Ketika merasa bosan, pikiran luntang lantung ke masa lalu. Kaki berjalan kedepan, belakang. Rumah mungil pun seolah dijelajahi. Sesekali, aku keluar melintasi aspal untuk menghirup udara yang diharapkan segar. Sayangnya, hawa masih terjebak prahara. Partikel polusi pun terasa menyayat rongga.
Bersyukur, Sang Hyang menurunkan hujan di sore hari. Mungkin Ia mendengar umatnya yang tak seberapa ini. Aku pun larut dalam tidur sore. Ketika terbangun, aku lantunkan lagu dengan gitar. Bosan pun berkurang.
Ketika matahari terlelap, kakiku kemudian merayap ke pagar. Begitu sunyi di depan. Tetangga yang sering kuhampiri sedang ke Jawa. Aku pun mengirimkan pesan kepada Ibu dua anak itu, "Sepi sekali ndak ada ni emi!".
Sambil kutengok suasana malam, semilir bau tanah sisa hujan masih tercium harum. Polusi di tengah jalan saat menjajaki aspal, terbayar.

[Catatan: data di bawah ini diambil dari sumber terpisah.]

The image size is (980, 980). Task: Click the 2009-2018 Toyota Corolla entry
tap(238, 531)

Memang tidak mudah menyeimbangkan energi berlawanan ini. Tapi, tak ada yang mustahil jika akal tetap diajak berkelana. Saat ini, sembari menulis, aku nyalakan musik piano dan gamelan. Kopi liang hasil pemberian teman, turut mewarnai kebosanan yang kian memudar. Ternyata, bisa juga menjadi sebuah tulisan. Bagiku, ini adalah sebuah kenikmatan. Nikmat yang sederhana. Terima kasih bosan!